- **GIVEN PROBLEM 1**
Render the lines of the entries between the ones holding "Given: Go back to the chat list" and "pos(299,1134)", inclusive, as a Markdown table with columns headed Row and Line, leaving out blank lines.

━━━━━━━━

Christmas in Croatia

 

Orehnjača (Walnut Roll)

Ingredients

 

For the Dough

  • 1 cup of warm milk
  • 1 packet of vanilla sugar (or two teaspoons of vanilla essence)
  • 1 tablespoon dry yeast
  • 1 large egg
  • 1 teaspoon salt
  • 1/2 cup white sugar
  • 1/2 cup melted butter
  • Zest of 1 lemon
  • 1 teaspoon rum, dark
  • 3.5 cups all-purpose flour
  • 1 teaspoon warm butter

For the Filling

  • 2.5 cups walnuts, ground
  • 1 cup milk
  • 2 tablespoons honey
  • 2 tablespoons plum jam
  • 1/2 a cup raisins (optional)
  • Zest of a lemon
  • 3/4 cup white sugar
  • 1 teaspoon cinnamon, ground
  • 1 tablespoon rum, dark
  • 2 tablespoons butter, melted

Instructions

The Dough

  1. In a large mixing bowl place warm milk, vanilla sugar, and the dry yeast. Let it activate (should take around 10 minutes)

━━━━━━━━

- **GIVEN PROBLEM 2**
Reproduce the walnut roll recipe between "Christmas in Croatia" and "of vanilla essence)", inclusive, word for word.

- **INPUT DATA**
━━━━━━━━

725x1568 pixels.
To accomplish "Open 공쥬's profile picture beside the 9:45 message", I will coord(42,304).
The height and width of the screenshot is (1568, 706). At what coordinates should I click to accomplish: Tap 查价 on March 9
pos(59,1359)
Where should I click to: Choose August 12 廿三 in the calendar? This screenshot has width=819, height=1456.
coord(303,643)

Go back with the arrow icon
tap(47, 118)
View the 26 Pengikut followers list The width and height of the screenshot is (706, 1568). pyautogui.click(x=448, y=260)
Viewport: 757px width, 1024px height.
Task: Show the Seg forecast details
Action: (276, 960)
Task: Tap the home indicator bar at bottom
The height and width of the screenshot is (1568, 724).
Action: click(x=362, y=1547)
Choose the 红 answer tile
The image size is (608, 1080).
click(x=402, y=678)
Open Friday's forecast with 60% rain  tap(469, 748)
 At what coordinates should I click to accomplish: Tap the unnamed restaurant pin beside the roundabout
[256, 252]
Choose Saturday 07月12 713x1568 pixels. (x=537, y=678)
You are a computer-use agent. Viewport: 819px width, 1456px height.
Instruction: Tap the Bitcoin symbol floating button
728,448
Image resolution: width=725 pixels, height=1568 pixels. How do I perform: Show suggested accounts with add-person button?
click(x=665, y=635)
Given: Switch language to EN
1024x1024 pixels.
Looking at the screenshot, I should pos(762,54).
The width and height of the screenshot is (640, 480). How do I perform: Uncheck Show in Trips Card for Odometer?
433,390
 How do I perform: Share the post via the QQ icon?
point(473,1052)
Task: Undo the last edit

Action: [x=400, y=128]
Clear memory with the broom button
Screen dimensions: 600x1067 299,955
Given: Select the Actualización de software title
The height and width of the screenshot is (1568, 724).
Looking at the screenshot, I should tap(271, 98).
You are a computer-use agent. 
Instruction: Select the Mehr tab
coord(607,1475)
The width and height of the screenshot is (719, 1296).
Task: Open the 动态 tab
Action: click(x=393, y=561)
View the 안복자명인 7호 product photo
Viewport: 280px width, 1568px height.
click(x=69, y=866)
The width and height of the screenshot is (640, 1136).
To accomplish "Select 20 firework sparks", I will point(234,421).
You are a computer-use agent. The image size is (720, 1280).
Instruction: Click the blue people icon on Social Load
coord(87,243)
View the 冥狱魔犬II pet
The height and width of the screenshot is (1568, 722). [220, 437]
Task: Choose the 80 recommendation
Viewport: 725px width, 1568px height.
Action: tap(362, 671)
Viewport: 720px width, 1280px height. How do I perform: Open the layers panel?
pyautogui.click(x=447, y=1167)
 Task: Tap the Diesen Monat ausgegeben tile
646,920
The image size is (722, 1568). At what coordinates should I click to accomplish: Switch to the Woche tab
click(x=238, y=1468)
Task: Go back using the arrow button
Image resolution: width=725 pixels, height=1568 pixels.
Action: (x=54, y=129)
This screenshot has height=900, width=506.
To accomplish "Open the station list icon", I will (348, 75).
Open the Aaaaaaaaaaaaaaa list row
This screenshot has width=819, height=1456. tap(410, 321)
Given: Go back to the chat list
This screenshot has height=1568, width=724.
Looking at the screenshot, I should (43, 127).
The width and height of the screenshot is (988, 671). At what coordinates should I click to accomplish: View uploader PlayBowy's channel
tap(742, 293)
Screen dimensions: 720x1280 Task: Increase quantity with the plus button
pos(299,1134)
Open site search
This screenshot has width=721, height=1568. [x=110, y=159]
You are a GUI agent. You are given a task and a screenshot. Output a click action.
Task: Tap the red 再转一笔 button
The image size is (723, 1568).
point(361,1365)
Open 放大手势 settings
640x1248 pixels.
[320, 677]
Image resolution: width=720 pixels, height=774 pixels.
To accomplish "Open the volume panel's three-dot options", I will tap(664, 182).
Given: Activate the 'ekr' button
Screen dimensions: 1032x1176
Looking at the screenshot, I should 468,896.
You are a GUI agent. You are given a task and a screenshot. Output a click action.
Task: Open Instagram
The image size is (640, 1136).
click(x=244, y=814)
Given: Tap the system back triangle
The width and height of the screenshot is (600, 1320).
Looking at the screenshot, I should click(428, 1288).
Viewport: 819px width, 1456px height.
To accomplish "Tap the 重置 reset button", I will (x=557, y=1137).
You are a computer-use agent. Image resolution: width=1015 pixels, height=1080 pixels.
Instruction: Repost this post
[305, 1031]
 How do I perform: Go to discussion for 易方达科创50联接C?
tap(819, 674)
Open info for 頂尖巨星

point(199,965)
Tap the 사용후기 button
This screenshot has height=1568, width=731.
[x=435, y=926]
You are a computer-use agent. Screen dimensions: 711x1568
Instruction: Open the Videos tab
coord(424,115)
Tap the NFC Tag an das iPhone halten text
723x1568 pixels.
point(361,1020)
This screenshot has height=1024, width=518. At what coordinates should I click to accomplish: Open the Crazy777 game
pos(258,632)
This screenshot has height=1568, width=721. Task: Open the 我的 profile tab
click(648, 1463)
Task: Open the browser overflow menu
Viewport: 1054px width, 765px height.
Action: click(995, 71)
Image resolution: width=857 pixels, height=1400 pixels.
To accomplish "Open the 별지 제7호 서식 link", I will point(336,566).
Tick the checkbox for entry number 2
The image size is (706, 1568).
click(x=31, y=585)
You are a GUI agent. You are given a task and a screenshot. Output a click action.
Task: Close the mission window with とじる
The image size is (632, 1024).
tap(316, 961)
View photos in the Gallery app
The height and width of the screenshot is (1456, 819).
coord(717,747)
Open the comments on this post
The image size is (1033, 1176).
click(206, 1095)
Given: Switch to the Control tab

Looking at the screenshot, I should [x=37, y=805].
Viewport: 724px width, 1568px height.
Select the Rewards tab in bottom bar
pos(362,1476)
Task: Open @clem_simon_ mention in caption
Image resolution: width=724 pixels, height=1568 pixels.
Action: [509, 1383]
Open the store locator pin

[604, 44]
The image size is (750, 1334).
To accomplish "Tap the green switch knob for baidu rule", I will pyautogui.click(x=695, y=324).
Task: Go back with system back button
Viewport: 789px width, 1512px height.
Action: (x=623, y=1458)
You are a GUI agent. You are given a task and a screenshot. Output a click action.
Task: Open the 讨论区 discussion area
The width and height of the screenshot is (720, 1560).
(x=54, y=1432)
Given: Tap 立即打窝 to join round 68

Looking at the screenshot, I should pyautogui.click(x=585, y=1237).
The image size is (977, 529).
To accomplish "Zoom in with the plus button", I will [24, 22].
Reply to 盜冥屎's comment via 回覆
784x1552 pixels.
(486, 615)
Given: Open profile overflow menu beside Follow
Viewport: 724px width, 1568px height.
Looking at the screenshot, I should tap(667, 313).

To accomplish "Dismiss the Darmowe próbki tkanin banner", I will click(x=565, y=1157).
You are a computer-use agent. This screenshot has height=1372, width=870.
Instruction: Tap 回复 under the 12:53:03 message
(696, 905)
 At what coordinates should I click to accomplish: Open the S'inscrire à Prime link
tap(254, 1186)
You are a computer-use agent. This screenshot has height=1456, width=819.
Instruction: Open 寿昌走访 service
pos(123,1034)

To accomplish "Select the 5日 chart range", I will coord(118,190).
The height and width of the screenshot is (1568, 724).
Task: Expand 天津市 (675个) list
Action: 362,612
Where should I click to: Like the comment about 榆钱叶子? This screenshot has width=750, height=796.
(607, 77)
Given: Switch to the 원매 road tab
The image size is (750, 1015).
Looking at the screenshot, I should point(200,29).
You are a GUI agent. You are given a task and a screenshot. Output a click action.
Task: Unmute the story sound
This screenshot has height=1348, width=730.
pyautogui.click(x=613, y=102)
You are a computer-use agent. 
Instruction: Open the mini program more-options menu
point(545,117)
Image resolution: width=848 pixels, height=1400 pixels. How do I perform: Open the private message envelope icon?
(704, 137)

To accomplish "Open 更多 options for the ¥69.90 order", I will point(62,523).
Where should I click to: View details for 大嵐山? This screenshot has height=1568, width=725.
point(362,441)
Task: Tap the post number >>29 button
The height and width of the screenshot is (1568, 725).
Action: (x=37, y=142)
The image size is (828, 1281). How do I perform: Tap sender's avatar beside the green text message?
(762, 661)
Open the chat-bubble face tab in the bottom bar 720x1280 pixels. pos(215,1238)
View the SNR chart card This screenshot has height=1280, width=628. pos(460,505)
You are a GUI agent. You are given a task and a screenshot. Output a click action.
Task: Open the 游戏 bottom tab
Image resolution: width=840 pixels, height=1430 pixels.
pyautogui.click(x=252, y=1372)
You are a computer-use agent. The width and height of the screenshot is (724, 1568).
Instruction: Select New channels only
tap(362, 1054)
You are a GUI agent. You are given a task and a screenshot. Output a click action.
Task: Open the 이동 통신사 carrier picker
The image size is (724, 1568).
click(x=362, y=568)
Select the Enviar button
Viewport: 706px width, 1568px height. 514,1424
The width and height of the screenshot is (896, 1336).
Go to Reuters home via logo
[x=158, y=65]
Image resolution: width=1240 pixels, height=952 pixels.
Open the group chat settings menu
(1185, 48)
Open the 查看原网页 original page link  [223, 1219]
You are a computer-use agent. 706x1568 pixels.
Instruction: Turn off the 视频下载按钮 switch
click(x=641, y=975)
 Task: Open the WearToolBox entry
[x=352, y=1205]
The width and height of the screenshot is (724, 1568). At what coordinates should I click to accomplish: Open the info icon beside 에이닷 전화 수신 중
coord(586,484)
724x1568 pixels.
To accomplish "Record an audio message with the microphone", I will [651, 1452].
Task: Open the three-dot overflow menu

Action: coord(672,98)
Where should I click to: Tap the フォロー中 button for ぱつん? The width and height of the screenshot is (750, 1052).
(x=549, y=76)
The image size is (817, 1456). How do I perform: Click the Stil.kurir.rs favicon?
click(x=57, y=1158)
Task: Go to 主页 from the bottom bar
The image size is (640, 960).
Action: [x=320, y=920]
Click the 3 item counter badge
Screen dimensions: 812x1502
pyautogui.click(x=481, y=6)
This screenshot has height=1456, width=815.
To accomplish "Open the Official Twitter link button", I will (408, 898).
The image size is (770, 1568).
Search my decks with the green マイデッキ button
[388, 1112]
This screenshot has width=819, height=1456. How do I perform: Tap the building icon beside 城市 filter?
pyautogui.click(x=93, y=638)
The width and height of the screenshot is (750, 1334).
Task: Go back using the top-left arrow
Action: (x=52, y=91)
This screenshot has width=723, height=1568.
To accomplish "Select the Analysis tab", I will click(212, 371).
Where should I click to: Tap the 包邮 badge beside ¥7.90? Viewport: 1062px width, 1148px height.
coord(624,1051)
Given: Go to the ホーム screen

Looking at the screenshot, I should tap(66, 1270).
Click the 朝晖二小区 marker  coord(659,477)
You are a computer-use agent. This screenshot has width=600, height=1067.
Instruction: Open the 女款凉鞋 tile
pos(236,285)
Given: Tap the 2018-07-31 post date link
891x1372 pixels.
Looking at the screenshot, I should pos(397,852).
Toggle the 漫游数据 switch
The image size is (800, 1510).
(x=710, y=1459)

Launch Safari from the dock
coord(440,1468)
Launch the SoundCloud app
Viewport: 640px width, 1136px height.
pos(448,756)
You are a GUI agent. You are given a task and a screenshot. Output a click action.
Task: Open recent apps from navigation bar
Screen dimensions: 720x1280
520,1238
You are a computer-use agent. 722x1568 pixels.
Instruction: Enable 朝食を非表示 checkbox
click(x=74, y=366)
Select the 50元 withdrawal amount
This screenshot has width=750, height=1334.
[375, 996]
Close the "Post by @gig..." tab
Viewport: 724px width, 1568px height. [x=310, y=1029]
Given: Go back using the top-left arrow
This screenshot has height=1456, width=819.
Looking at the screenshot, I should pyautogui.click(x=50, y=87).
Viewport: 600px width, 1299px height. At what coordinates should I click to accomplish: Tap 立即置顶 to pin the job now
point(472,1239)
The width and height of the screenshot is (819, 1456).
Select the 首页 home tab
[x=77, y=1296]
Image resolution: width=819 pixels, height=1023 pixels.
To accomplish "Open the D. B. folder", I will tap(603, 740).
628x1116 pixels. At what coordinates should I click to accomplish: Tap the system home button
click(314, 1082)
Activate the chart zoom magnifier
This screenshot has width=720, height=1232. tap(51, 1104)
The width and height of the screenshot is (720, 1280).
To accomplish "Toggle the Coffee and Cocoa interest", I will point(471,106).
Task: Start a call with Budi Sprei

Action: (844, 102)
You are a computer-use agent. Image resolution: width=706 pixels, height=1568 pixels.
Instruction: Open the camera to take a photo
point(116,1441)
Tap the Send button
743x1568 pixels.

━━━━━━━━

- **FINISHED ANSWER 1**
| Row | Line |
|---|---|
| 1 | Given: Go back to the chat list |
| 2 | This screenshot has height=1568, width=724. |
| 3 | Looking at the screenshot, I should (43, 127). |
| 4 | The width and height of the screenshot is (988, 671). At what coordinates should I click to accomplish: View uploader PlayBowy's channel |
| 5 | tap(742, 293) |
| 6 | Screen dimensions: 720x1280 Task: Increase quantity with the plus button |
| 7 | pos(299,1134) |

- **FINISHED ANSWER 2**
Christmas in Croatia

 

Orehnjača (Walnut Roll)

Ingredients

 

For the Dough

  • 1 cup of warm milk
  • 1 packet of vanilla sugar (or two teaspoons of vanilla essence)